Wednesday, September 30, 2009

Peace in Rio Del Mar



We just returned from a trip to Pinecrest Lake in the Sierras, just north of Yosmite, 1 mile west of Strawberry. We camped in site C14. A great location private, peaceful, not too close to the road and not too far from the lake or the store. The weather was perfect for most, but more hot and dry than I prefer. We took the 4.5 mile hike around the lake where there are fantastic views of the surrounding granite mountains, trees, and the lake itself.

Most of the people we encountered were oddly from the Santa Cruz area. We exchange numbers with one retired couple and plan to have them for over for dinner soon. We also ran into members of the Santa Cruz Fire Department during our lake hike. Nice strong men on the go.

I took an inflatable raft onto the lake to fish. It was too small and difficult to maneuver, the ore locks are in the wrong place. They were too close to me, the ore jamming my body. After I managed to squirm 180 degrees to the opposite end, they were too far away. It was even more difficult fishing from the thing. I plan on selling it on craigs list. I rowed across the lake and trolled a spinning lure which was hit with a good strike about mid way into the lake. I thought it was strange that the fish wasn't caught on that big sharp treble hook. I found a spot on the south side of the lake where the fish were hitting the surface all around and stopped. Changed to power bait and casted. The bait snagged on the bottom immediately. I pulled the line and it dragged my rubber dingy directly over the bolder or log I'd caught below. Suddenly there was a snap and my pole was broken in half. I was in shock and couldn't believe what had just happened, it was surreal. In 45 years of fishing I've never experienced this before. I was also hoping that no one on shore noticed the red faced idiot with the half pole in the rubber dingy. I left the area immediately and switch to the backup fly rod. Casted about with a dry fly in a cramped manner. After a couple hours I needed a bathroom and to get out of that thing so I decided to head in. At that moment a fish struck my fly and came toward me. Reeling in I felt a couple of good strong exciting tugs and had the immediate thought that I could fish all day. Then suddenly the fish was gone and the fly was free. Once again I found myself trying to comprehend how that could happen. I rowed in. Everyone that I talked with later told me that it was a slow day and they had caught only 3 or 4 fish. Next time I'll just fish from shore.

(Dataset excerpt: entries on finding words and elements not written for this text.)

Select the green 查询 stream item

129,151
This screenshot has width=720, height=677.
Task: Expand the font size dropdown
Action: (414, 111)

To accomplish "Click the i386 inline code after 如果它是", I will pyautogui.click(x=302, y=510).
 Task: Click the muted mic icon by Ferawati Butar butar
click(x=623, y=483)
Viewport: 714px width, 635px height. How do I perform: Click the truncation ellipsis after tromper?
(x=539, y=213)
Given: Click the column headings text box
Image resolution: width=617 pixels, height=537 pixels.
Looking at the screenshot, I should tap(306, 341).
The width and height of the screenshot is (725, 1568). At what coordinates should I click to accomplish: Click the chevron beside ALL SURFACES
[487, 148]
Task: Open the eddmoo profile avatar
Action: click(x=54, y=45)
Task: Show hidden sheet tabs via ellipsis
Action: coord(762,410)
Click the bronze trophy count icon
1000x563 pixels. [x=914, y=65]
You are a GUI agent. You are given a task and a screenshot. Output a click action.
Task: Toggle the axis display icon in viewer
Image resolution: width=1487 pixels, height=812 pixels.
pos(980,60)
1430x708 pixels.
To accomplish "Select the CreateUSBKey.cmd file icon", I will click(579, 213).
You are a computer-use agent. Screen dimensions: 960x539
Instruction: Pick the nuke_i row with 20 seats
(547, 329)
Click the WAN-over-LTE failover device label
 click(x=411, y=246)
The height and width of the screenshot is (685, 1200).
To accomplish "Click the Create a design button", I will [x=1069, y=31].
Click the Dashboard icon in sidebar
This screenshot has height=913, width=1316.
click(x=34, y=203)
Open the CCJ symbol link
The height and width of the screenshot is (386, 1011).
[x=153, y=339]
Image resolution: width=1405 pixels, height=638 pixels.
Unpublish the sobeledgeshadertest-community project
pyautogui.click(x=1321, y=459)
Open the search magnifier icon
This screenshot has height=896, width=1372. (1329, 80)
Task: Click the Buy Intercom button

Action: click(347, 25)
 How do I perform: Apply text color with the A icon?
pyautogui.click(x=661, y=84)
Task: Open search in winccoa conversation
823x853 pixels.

The last morning I wanted to make Cyndi a gourmet breakfast, pancakes and bacon, with orange juice and hot coffee. I mixed the batter using milk instead of water, added our remaining two eggs, not called for in the recipe, and threw in plenty of blueberries. The bacon was cooking and the first 3 pancakes were on the griddle.. Cyndi emerged from the tent to find me standing proudly at the cook stove, a perfect campfire burning, table set for breakfast, hot coffee ready and the smell of bacon in the air. Then it happened. Small hard green spiked pine cones began falling like bombs from 60 feet above out of the three log pole pines surrounding our dinning area. Cyndi yelled look out and ran back toward the tent. I was afraid to look up for fear of being hit in the face. I said "don't worry it's unlikely that we'll be hit" as I attempted to calculate the actual odds of being beaned by one of the projectiles. But it was as if the little tree squirrel had had plenty of practice. A moment later I was hit with a painful grazing strike to my back just missing my head. I yelled "ow" moved toward the pancakes to turn them as a direct hit landed in the center of the griddle sending batter flying everywhere and onto my sweat shirt. I retreated to the tent where Cyndi had taken shelter. In a couple minutes the bombardment ceased and I finished the breakfast. The pancakes were great!

Highly recommended, remember C14!!

We returned home in at 10:30 pm pulled into the driveway stopped the engine and got out. We both stood there for a moment and realized that this was the most quit moment we had experienced in 4 days, dead silent and perfect cool moist ocean air. It was good to be back home in the paradise Rio Del Mar again.